[v2] ocfs2: do not BUG if jbd2_journal_dirty_metadata fails
diff mbox

Message ID 55515D2B.8010202@huawei.com
State New
Headers show

Commit Message

Joseph Qi May 12, 2015, 1:53 a.m. UTC
jbd2_journal_dirty_metadata may fail. Currently it cannot take care of
non zero return value and just BUG in ocfs2_journal_dirty.
This patch is aborting the handle and journal instead of BUG.
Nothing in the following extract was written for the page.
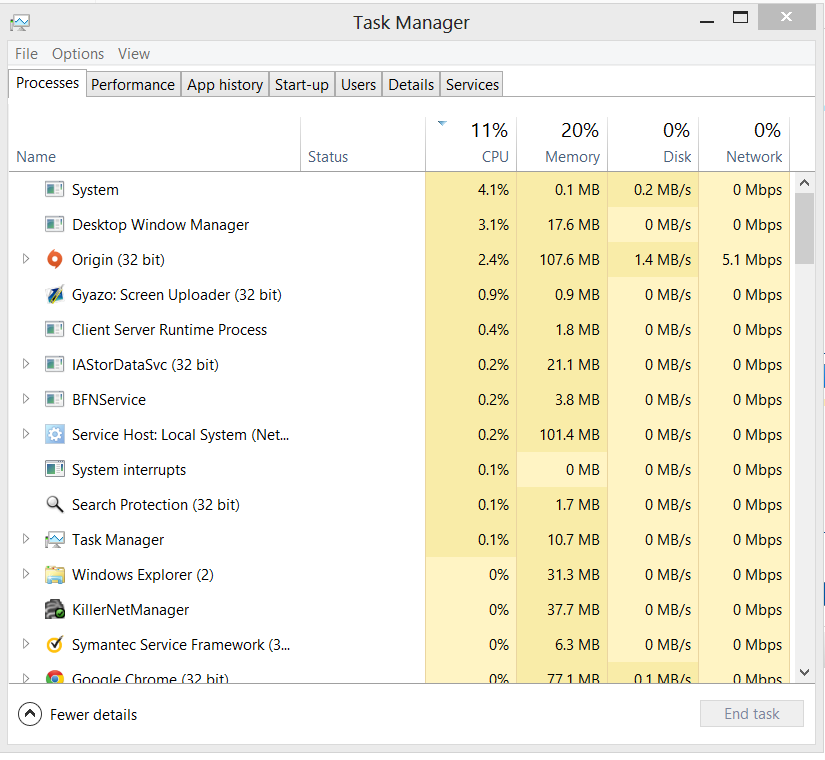Expand the IAStorDataSvc process group

[x=26, y=365]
Signed-off-by: Joseph Qi <joseph.qi@huawei.com>
Cc: joyce.xue <xuejiufei@huawei.com>
---
 fs/ocfs2/journal.c | 12 +++++++++++-
 1 file changed, 11 insertions(+), 1 deletion(-)

Comments

Andrew Morton May 12, 2015, 11:03 p.m. UTC | #1
On Tue, 12 May 2015 09:53:47 +0800 Joseph Qi <joseph.qi@huawei.com> wrote:

> jbd2_journal_dirty_metadata may fail. Currently it cannot take care of
> non zero return value and just BUG in ocfs2_journal_dirty.
> This patch is aborting the handle and journal instead of BUG.
> 

This patch is internally inconsistent.

> --- a/fs/ocfs2/journal.c
> +++ b/fs/ocfs2/journal.c
> @@ -775,7 +775,17 @@ void ocfs2_journal_dirty(handle_t *handle, struct buffer_head *bh)
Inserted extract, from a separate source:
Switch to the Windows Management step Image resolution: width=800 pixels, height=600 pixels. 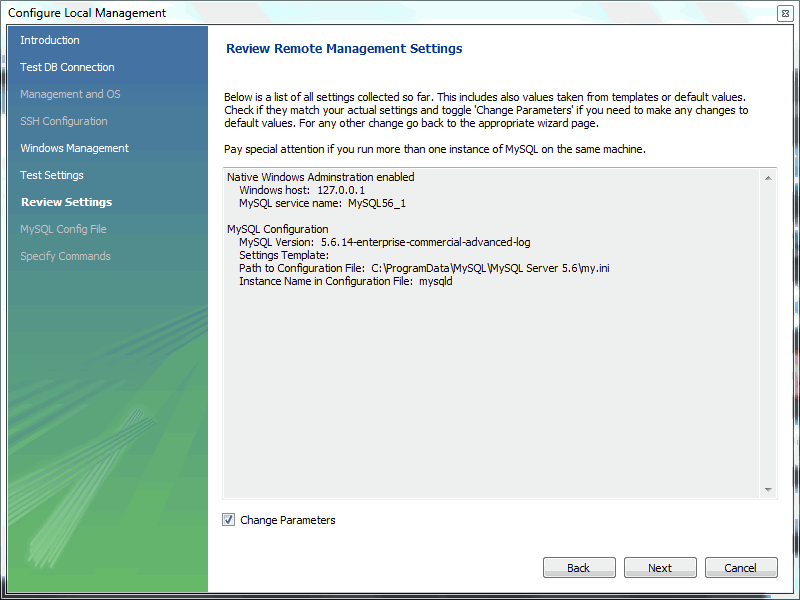pyautogui.click(x=75, y=148)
The "-775,7 +775,17" means "the 7 lines at line 775 get turned into 17
lines".  ie: 10 lines are added.

>  	trace_ocfs2_journal_dirty((unsigned long long)bh->b_blocknr);
> 
>  	status = jbd2_journal_dirty_metadata(handle, bh);
> -	BUG_ON(status);
> +	if (status) {
> +		mlog_errno(status);
> +		if (!is_handle_aborted(handle)) {
> +			journal_t *journal = handle->h_transaction->t_journal;
> +
> +			mlog(ML_ERROR, "jbd2_journal_dirty_metadata failed. "
> +					"Aborting transaction and journal.");
> +			handle->h_err = status;
> +			jbd2_journal_abort_handle(handle);
> +			jbd2_journal_abort(journal, status);
> +		}
> +	}
>  }

But the patch deletes 1 line and adds 12, for a net addition of 11 lines,
not 10.

So the patch doesn't apply.  Changing the "17" to "18" fixes that.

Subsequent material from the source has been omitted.